Fred Cassidy belonged to a select tribe of twentieth-century scholars of American English respected for the depth of their knowledge, admired for the breadth of their interests, and loved for the humaneness of their natures. Their names roll off one’s tongue like a Carl Sandburg poem or a magical incantation:
Margaret Bryant, Philip Gove
Arthur Kennedy, Louise Pound,
Albert Marckwardt, Kemp Malone,
Raven McDavid, Thomas Pyles,
James McMillan, Allen Walker Read.
In beginning such a list, the maker finds himself in the quandary of the Oxford divinity student whose final examination had only one question: “Distinguish between the major and minor prophets.” After some deep thought, the student answered the question with tact and concision. He wrote: “Far be it from me to draw invidious distinctions among holy men.” If a favorite name is missing from my list, attribute the lack, not to an invidious distinction, but causa pro metrica. There can be, however, no question that among the majorest of the prophets of our tribe is Fred Cassidy.
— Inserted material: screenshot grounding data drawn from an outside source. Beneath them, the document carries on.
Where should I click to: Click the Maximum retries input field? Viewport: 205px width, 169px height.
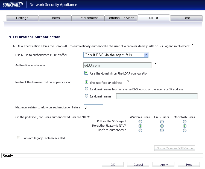(93, 107)
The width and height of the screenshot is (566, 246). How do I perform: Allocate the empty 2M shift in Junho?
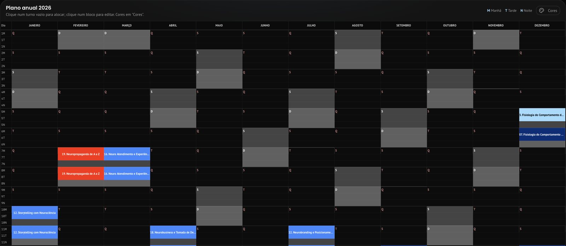tap(265, 53)
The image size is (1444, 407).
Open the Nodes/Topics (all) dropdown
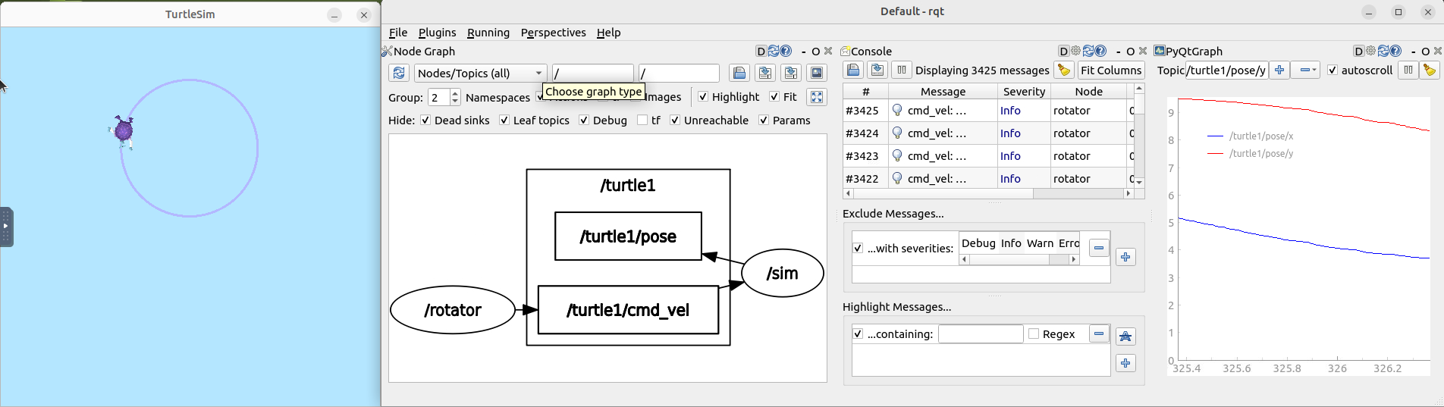point(480,73)

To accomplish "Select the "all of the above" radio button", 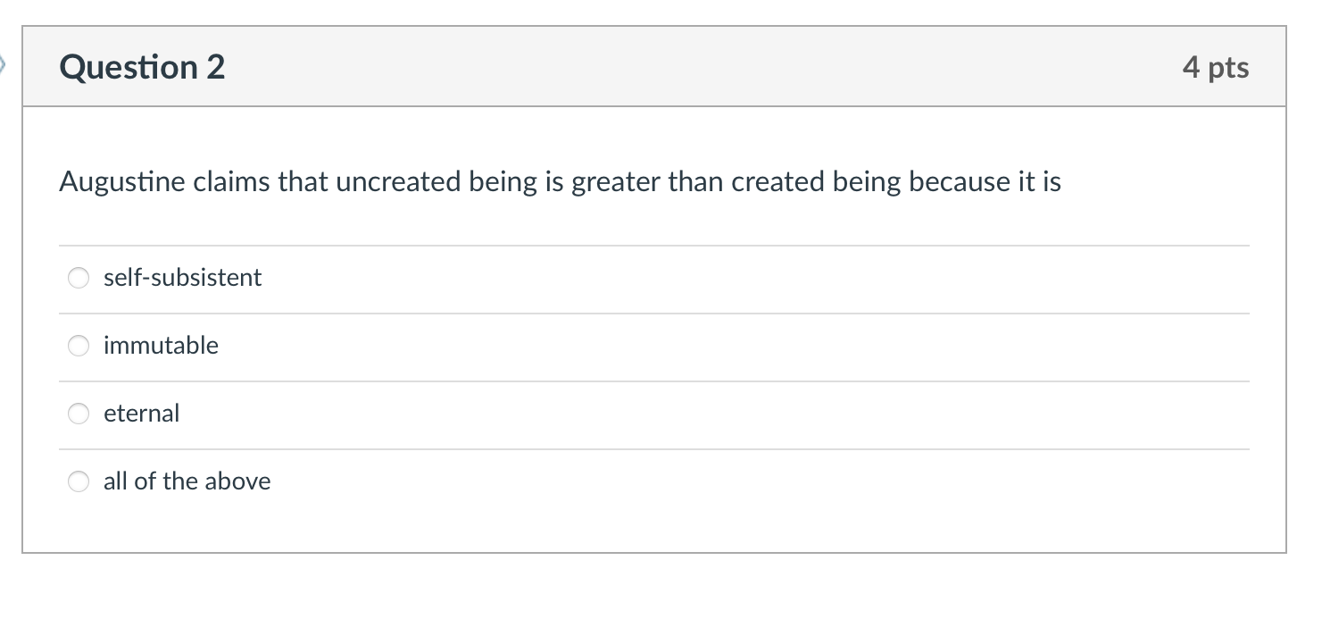I will (x=79, y=481).
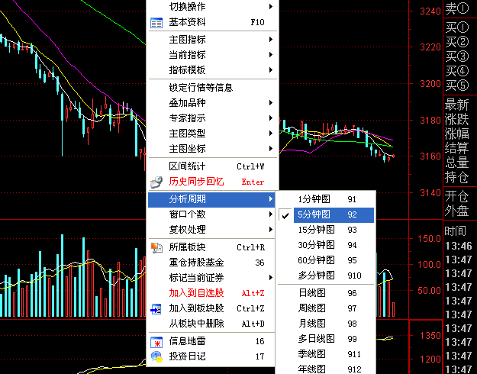Choose 锁定行情等信息 menu entry
The image size is (477, 374).
click(x=212, y=88)
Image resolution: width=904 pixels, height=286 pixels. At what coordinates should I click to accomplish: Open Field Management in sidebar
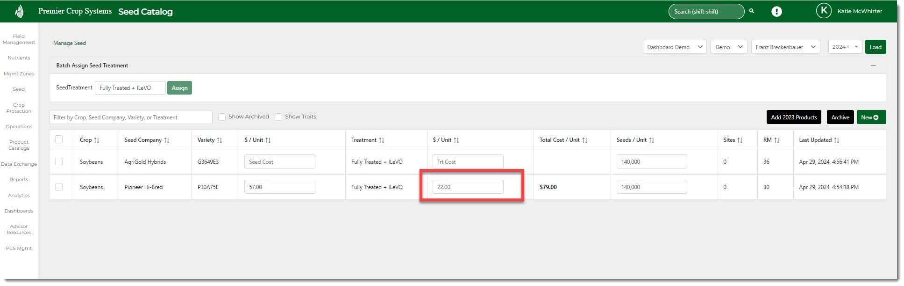click(19, 39)
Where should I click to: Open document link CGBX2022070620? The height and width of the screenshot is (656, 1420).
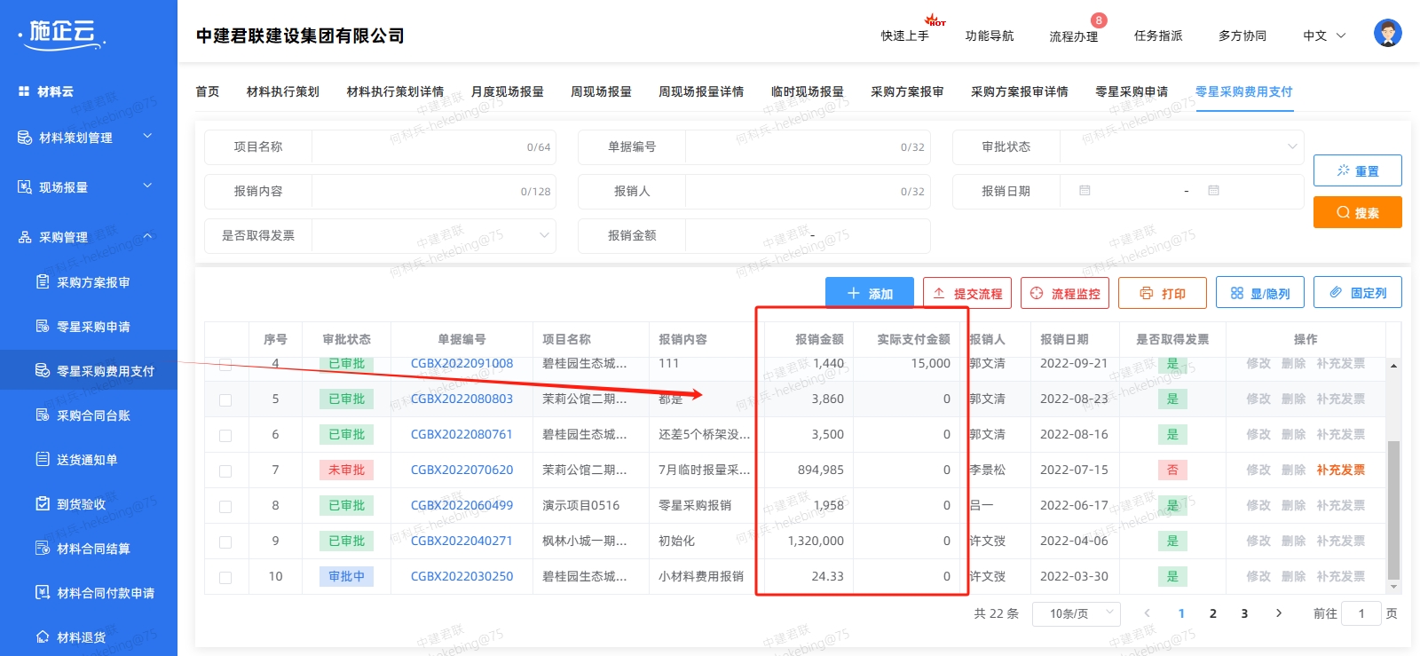[x=462, y=470]
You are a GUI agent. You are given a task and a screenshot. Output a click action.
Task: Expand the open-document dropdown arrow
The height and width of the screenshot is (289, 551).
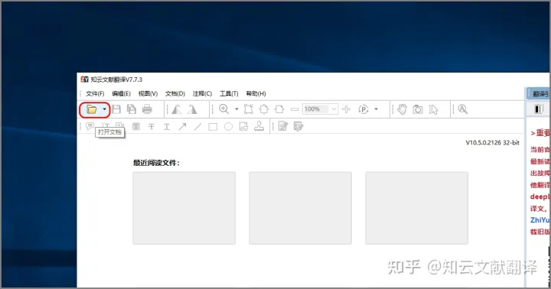pyautogui.click(x=104, y=109)
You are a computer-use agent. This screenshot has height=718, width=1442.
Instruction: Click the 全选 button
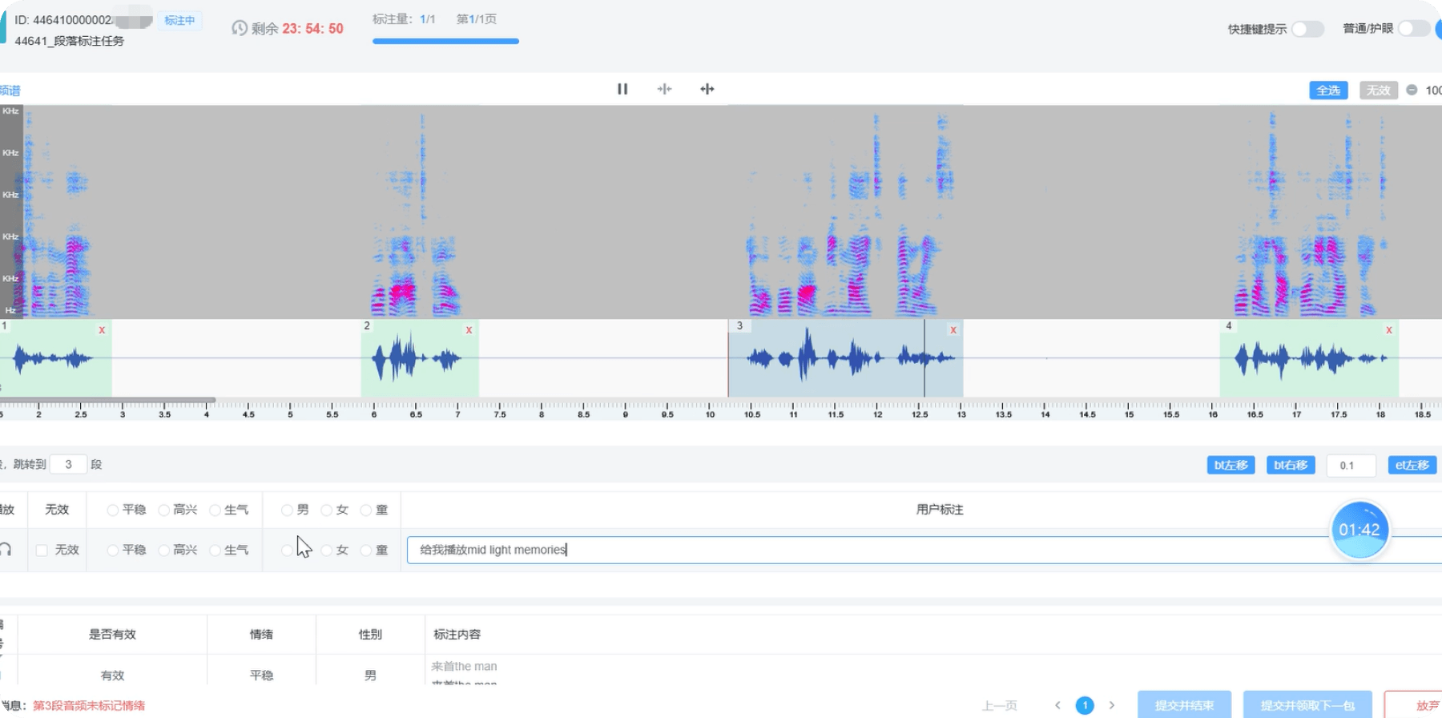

Born in Kingston, Jamaica, Fred immigrated with his family to the United States on the eve of his teen years. After attending Oberlin College and the University of Michigan (Ph.D., 1938), he joined the faculty of the University of Wisconsin, where he celebrated the anniversary of his 120th term (or 60th year) in 1999. His scholarly work embraced many subjects, including Anglo-Saxon, English composition, Jamaican English, the place names of Dane County, fieldwork for the Linguistic Atlas, and of course preeminently the Dictionary of American Regional English.
Fred was, however, not only a scholar; he was also a person of charm, generosity, culture, and gemütlichkeit. He had what the Chinese call jen, or ‘human-heartedness’. He was a Mensch. He mentored (to use a currently fashionable neologism) several generations of budding scholars, sometimes in ways he was not even aware of. If I may be forgiven a bit of personal reminiscence, I can cite myself as one who was deeply influenced by Fred, even though my contact with him was usually at some distance and only sporadic. In fact, he was key to two turning points in my life, so I have always regarded him as an academic godfather.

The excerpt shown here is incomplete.